Hossein Dehghan, an influential commander of the IRGC and former defence minister, is using his influence with the supreme leader to try to convince Mr Jalili to withdraw, according to the official.

So far, that pressure has proved fruitless and Mr Jalili, a former nuclear negotiator with the West who is himself closely allied to Khamenei, remains in the race.

“It’s important to understand that Pezeshkian is a loyalist to the Islamic Republic,” said Jason Brodsky, policy director of United Against Nuclear Iran, an advocacy group.

“While he is labelled as reformist, he still believes in the same corrupt, repressive and incompetent regime and system that all of the other conservative and hardliner candidates believe in,” he said.

“There is an attempt by the regime to utilise him in a way that will generate turnout and try to legitimise an illegitimate election,” he added.

“The regime is betting that he will be unknown to such an extent that he won’t pose a significant threat to more preferred candidates from the IRGC and the office of the supreme leader.”

Veneer of democracy

Iran recorded 41 per cent turnout in the 2021 presidential vote, the lowest since the Islamic Republic’s founding in 1979. Much lower and the veneer of democracy will be lost altogether.

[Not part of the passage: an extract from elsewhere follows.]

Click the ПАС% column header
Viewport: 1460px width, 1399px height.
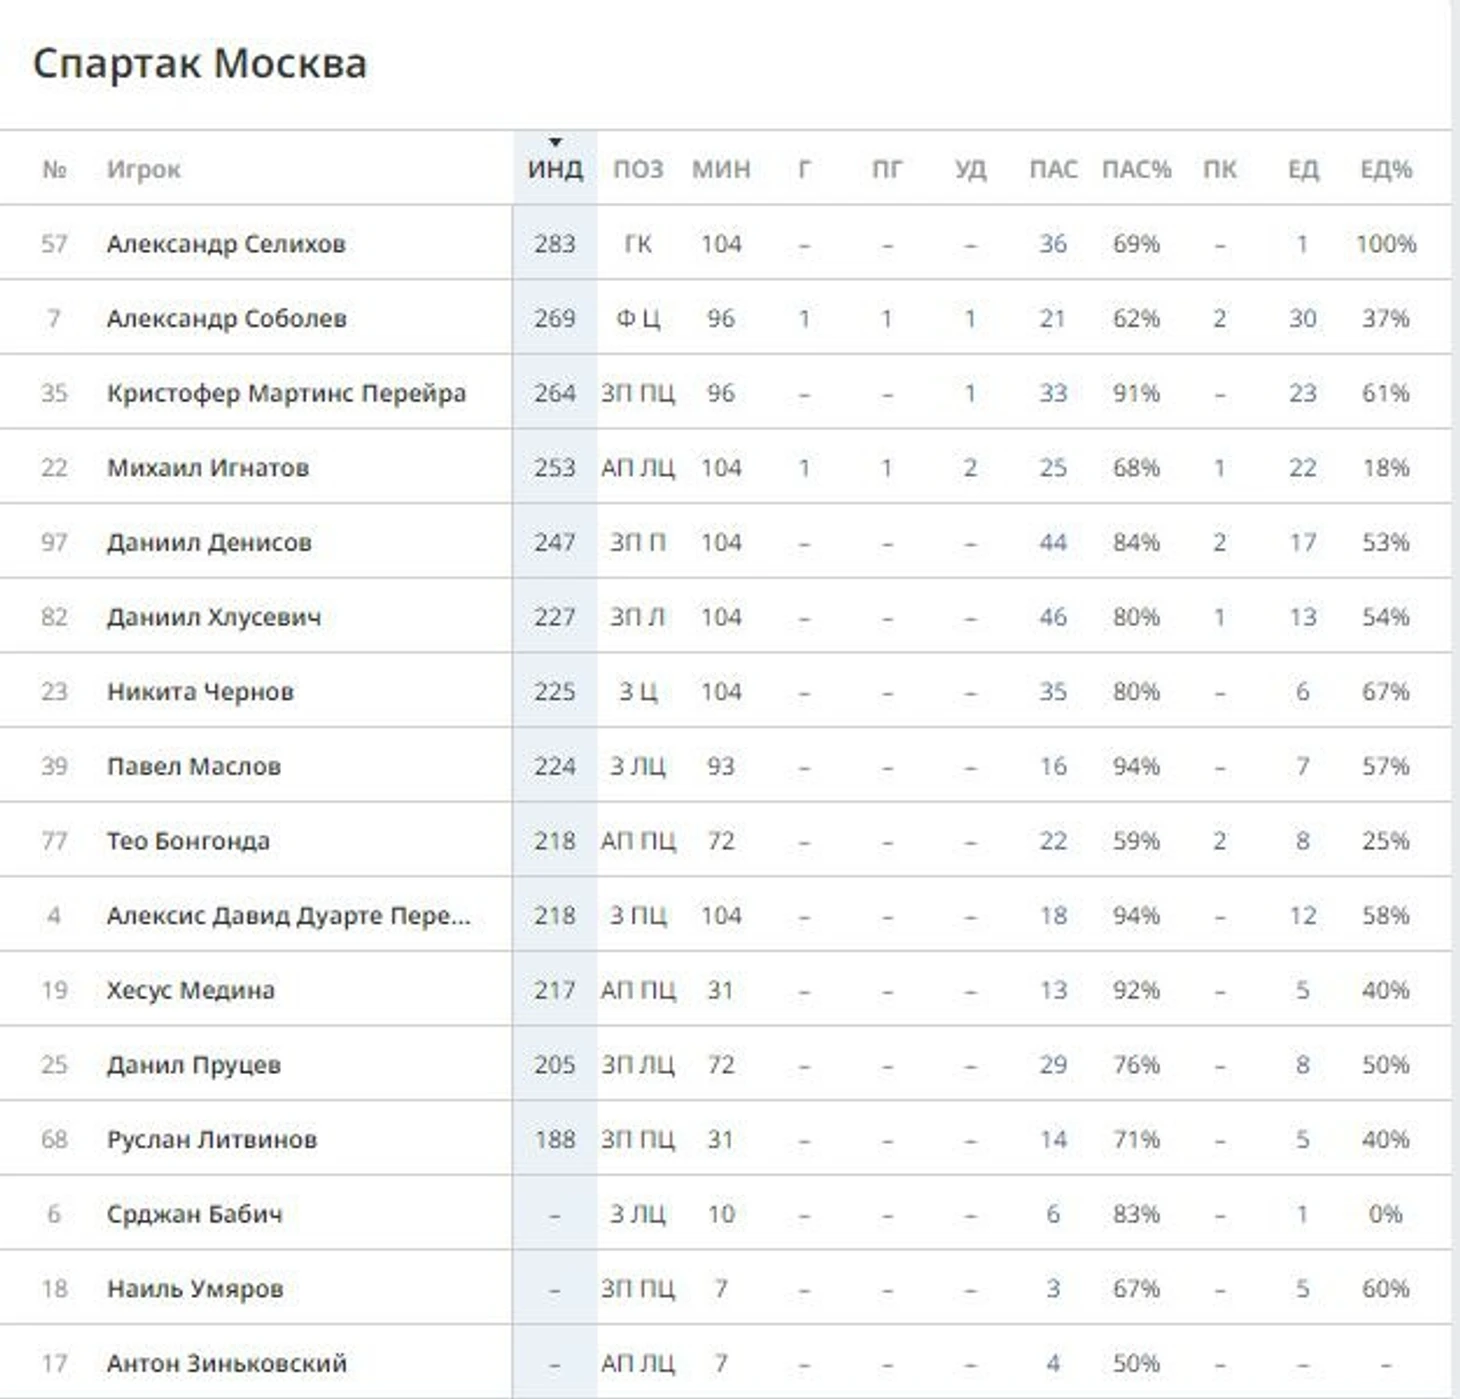[1136, 169]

“They will take whoever Mr Khamenei wants out of the ballot box,” said Mr Sazegara. “In this election, they are not going to stamp people’s IDs after they cast their votes.

“Instead, they will use ID numbers only, and since the government holds everyone’s ID number, it will be very easy to rig the election.”

The final candidate debate on Tuesday was interrupted by a speech from Khamenei, urging the candidates to avoid “anti-revolutionary” elements in their campaigns and to “not trust the West”.

Many saw it as an attempt to remind voters he was in ultimate control.

On the streets of Tehran, most “shy” liberals remain downbeat about the prospects for change.

“I voted for Khatami and then Rouhani, hoping they could bring change, but they only worsened our situation,” one voter told The Telegraph.

“They’re all thieves,” another resident said. “They promise everything now, but once elected, they’ll kill our daughters for not wearing a headscarf.”